§ **The records**:
— Start —
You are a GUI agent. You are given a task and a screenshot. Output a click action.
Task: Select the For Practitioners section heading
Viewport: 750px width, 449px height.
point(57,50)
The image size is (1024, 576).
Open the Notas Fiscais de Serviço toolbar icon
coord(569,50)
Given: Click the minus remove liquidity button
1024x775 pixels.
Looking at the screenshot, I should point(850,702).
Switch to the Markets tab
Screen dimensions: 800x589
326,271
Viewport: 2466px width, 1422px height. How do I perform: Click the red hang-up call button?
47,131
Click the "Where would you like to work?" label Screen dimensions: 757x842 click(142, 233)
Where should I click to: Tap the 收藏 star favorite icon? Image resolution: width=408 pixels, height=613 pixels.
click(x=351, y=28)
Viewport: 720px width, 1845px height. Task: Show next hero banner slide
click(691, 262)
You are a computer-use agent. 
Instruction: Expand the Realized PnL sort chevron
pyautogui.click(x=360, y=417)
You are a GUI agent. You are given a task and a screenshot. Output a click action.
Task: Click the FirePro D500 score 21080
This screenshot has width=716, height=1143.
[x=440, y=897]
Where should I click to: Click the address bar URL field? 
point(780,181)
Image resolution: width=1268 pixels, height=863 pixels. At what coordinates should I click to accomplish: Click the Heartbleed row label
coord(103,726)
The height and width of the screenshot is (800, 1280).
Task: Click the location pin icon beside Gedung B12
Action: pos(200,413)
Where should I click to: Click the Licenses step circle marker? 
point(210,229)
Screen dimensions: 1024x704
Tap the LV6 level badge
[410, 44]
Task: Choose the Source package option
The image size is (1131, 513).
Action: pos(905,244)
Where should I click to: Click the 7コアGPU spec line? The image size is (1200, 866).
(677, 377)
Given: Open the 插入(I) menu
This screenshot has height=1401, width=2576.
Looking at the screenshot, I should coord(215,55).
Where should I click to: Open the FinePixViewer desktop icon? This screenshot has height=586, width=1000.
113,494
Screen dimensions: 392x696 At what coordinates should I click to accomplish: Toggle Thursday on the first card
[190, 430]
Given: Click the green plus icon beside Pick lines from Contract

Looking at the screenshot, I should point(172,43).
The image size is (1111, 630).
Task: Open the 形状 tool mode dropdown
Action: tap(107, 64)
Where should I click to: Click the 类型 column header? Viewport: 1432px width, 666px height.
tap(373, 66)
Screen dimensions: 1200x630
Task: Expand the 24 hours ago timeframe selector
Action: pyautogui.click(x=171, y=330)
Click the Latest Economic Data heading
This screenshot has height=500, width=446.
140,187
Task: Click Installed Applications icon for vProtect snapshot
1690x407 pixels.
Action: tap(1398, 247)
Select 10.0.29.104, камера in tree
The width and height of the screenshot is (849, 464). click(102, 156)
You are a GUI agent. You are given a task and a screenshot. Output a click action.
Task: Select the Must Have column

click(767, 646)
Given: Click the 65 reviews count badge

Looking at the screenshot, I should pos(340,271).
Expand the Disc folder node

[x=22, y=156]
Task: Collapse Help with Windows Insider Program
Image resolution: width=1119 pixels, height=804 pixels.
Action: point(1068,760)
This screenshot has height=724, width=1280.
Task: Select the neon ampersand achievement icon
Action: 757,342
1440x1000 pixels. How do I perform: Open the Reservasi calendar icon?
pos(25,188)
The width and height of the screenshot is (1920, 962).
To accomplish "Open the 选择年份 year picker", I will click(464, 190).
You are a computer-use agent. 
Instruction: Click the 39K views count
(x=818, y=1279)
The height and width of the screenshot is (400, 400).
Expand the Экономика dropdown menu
— End —
§ **Exercise aim**:
Copy out the lines of the records word for word, from the start of the records through the line containing "coord(569,50)", including that line.

§ **In response**:
You are a GUI agent. You are given a task and a screenshot. Output a click action.
Task: Select the For Practitioners section heading
Viewport: 750px width, 449px height.
point(57,50)
The image size is (1024, 576).
Open the Notas Fiscais de Serviço toolbar icon
coord(569,50)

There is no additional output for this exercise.